[TASK TO CARRY OUT]
Only the lines from the one containing "Task: Click the bb/100 column header" to the end of the listing below should be returned, exactly as written and without pictures.

[SOURCE MATERIAL]
◇ ◇ ◇ ◇
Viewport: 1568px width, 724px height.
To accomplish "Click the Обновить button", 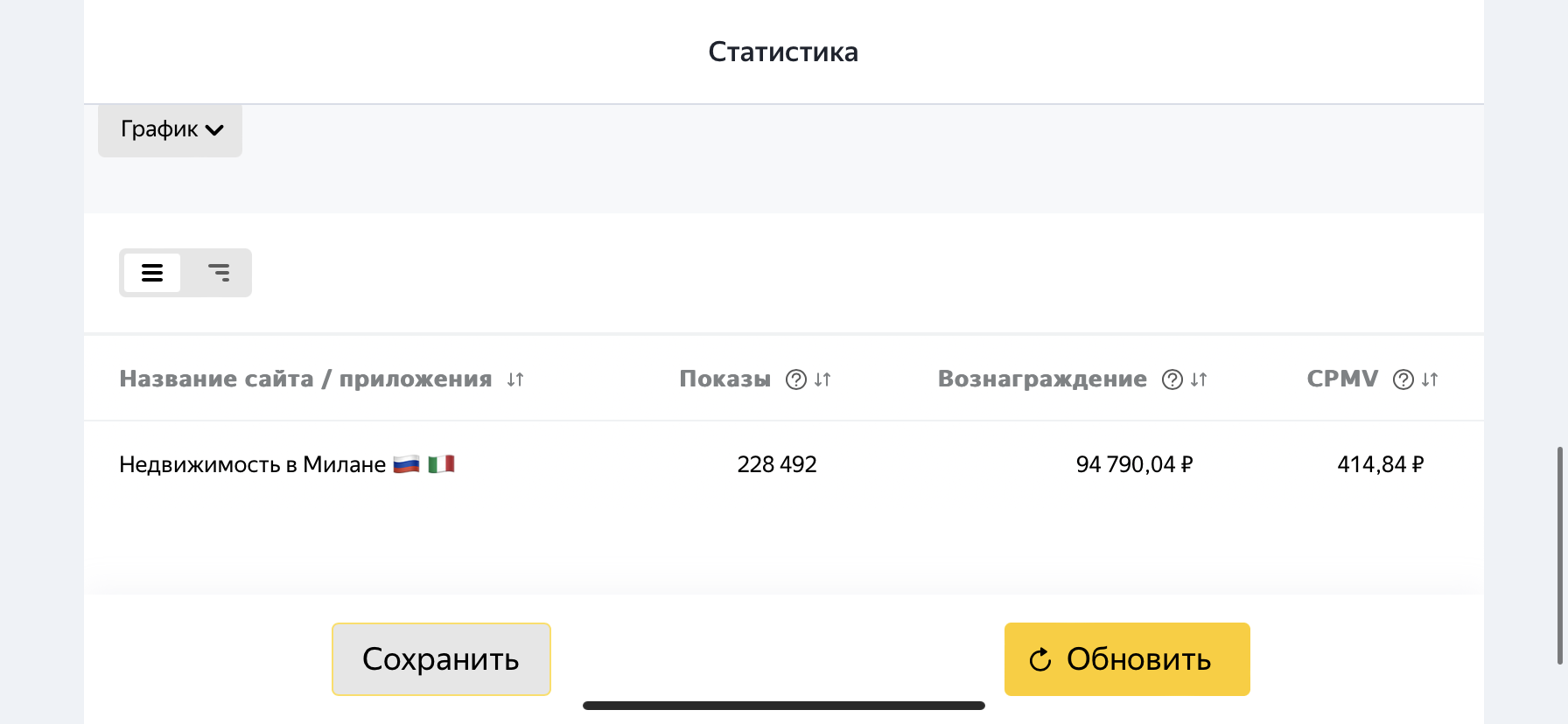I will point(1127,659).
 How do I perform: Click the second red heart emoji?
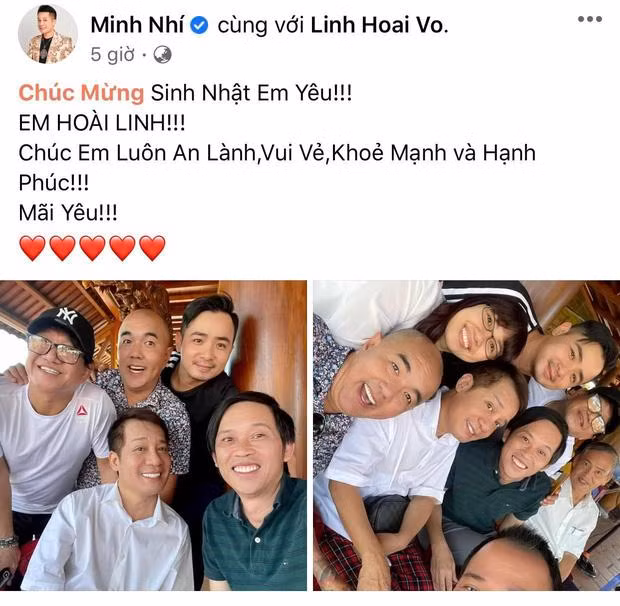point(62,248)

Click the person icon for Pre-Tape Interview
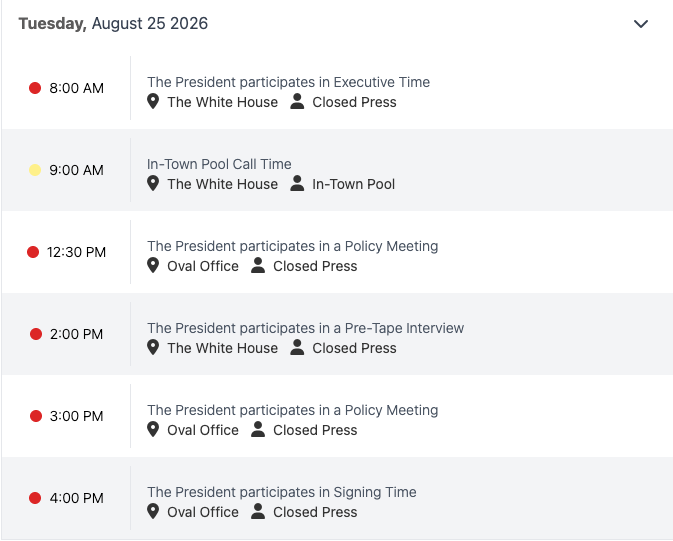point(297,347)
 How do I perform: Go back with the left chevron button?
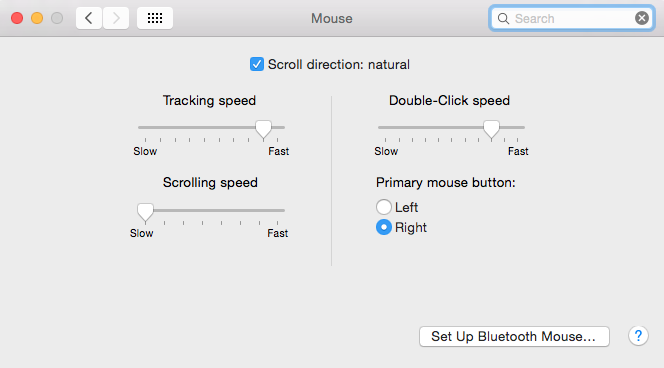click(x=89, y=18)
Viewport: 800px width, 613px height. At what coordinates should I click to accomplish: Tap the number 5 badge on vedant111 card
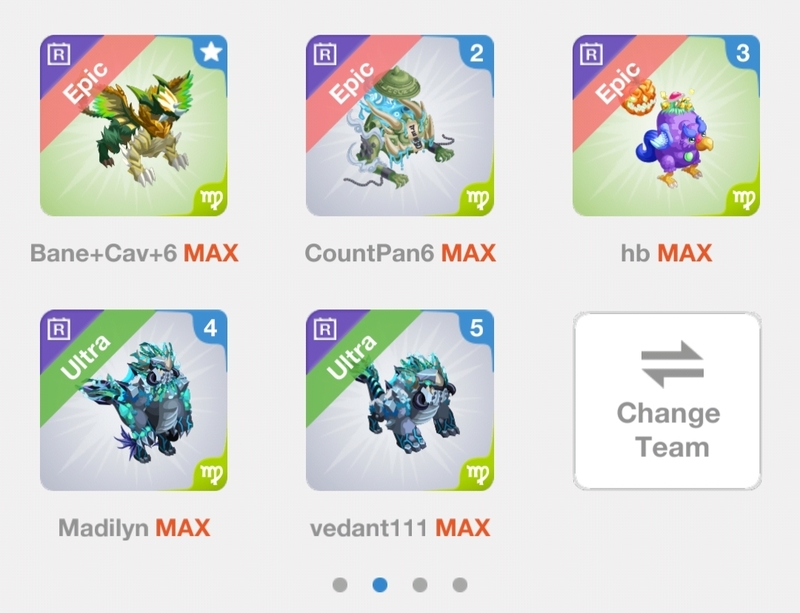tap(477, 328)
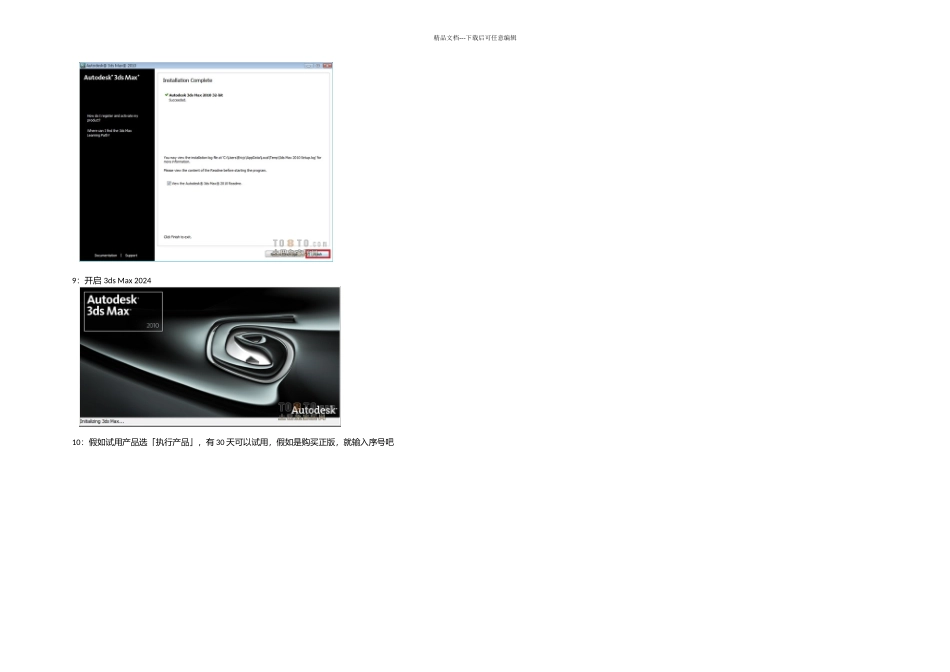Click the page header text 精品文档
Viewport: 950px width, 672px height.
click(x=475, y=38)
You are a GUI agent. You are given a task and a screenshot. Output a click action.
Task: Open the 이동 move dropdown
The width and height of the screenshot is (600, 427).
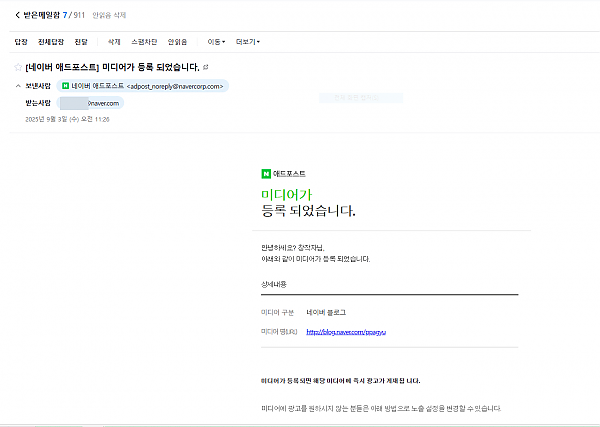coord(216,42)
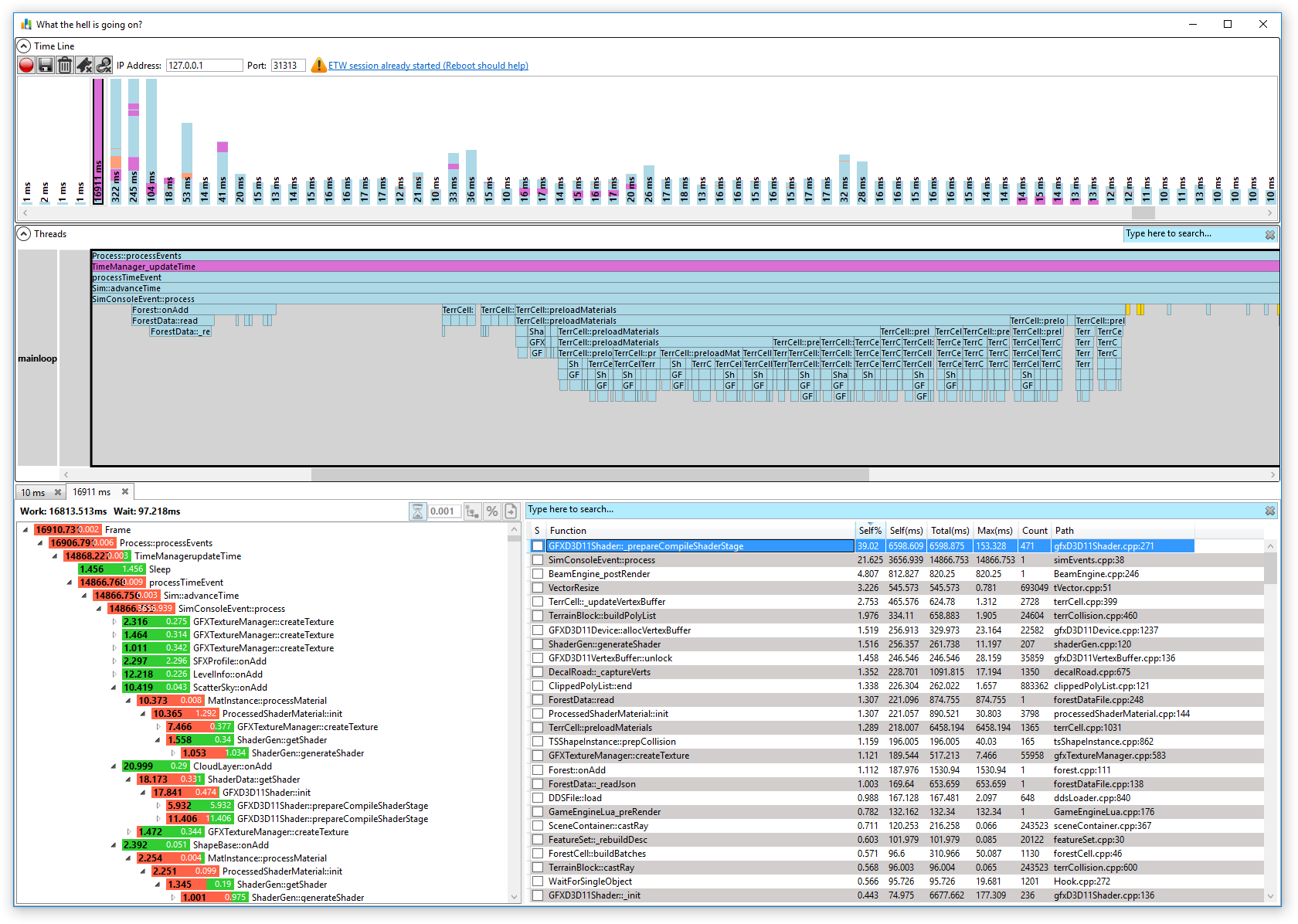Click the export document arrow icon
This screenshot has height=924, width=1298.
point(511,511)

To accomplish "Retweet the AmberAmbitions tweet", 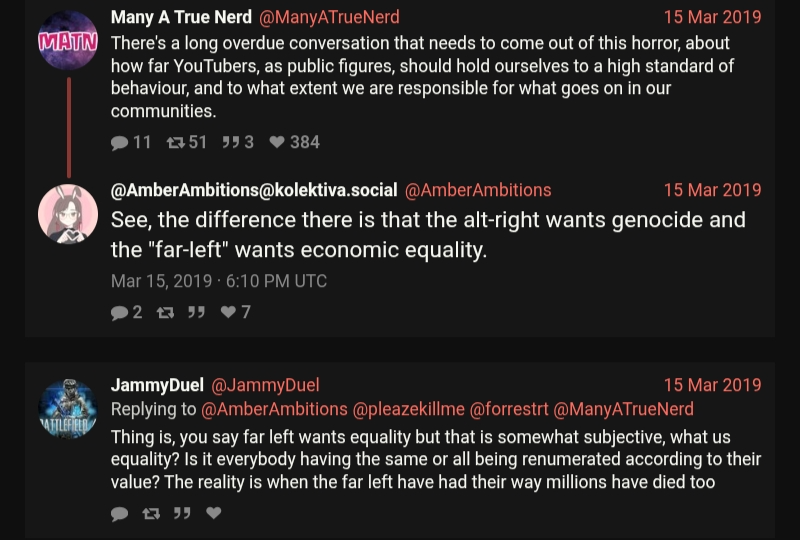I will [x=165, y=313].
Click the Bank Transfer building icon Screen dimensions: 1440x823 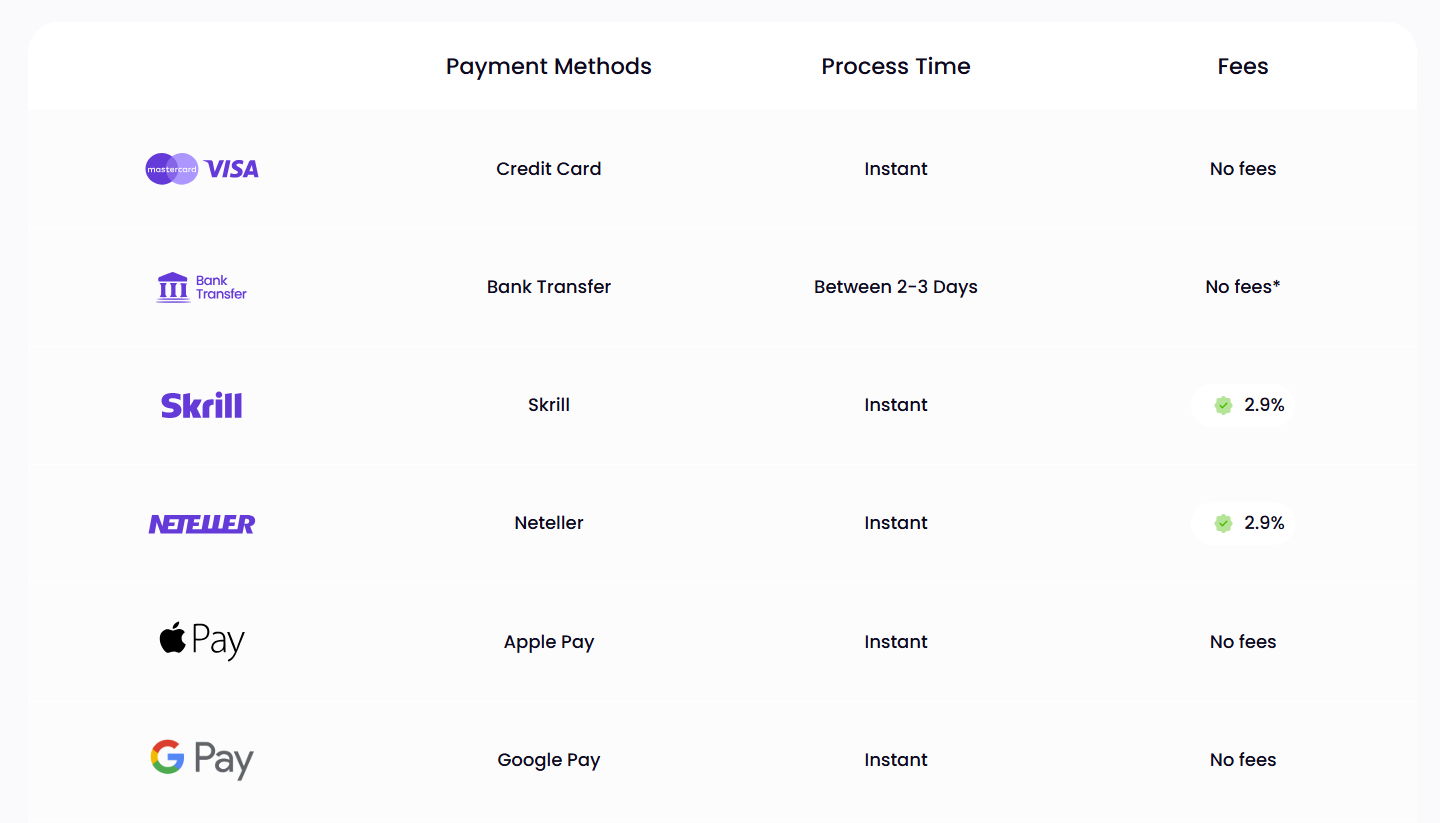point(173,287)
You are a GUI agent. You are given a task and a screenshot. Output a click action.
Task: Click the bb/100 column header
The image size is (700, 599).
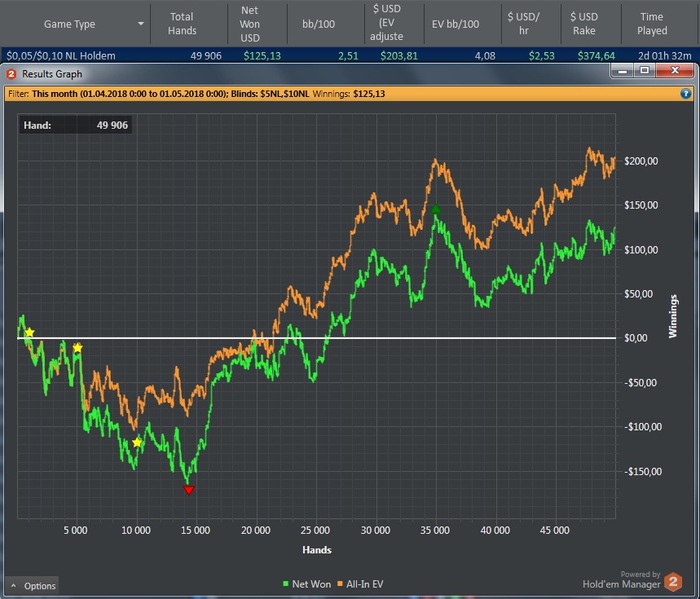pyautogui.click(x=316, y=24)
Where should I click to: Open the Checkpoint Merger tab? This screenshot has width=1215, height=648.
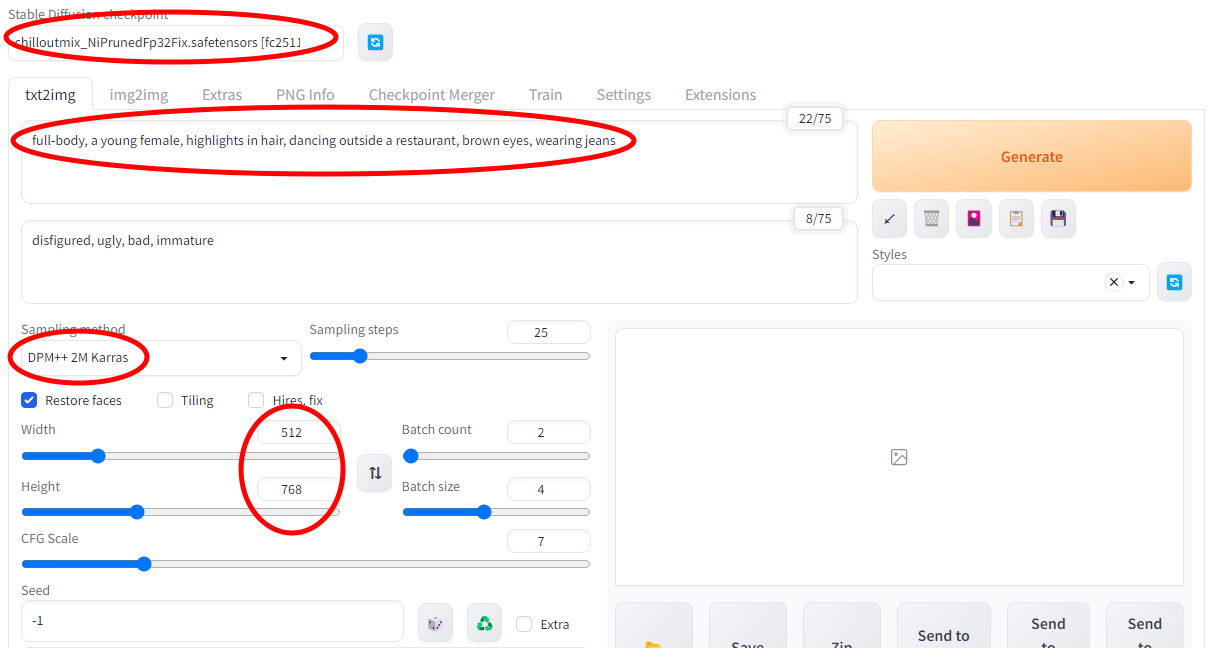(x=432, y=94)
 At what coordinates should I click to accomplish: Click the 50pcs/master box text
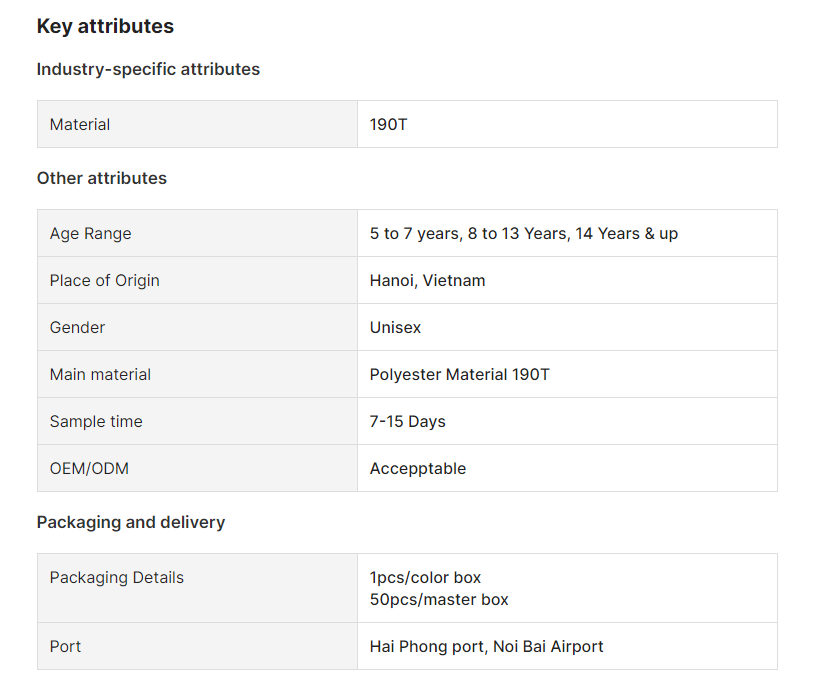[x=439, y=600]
◇ ◇ ◇ ◇
[REPLY]
Task: Click the bb/100 column header
The image size is (700, 599).
pyautogui.click(x=316, y=24)
Where should I click to: Open the Checkpoint Merger tab? This screenshot has width=1215, height=648.
(x=432, y=94)
 At what coordinates should I click to accomplish: Click the 50pcs/master box text
[x=439, y=600]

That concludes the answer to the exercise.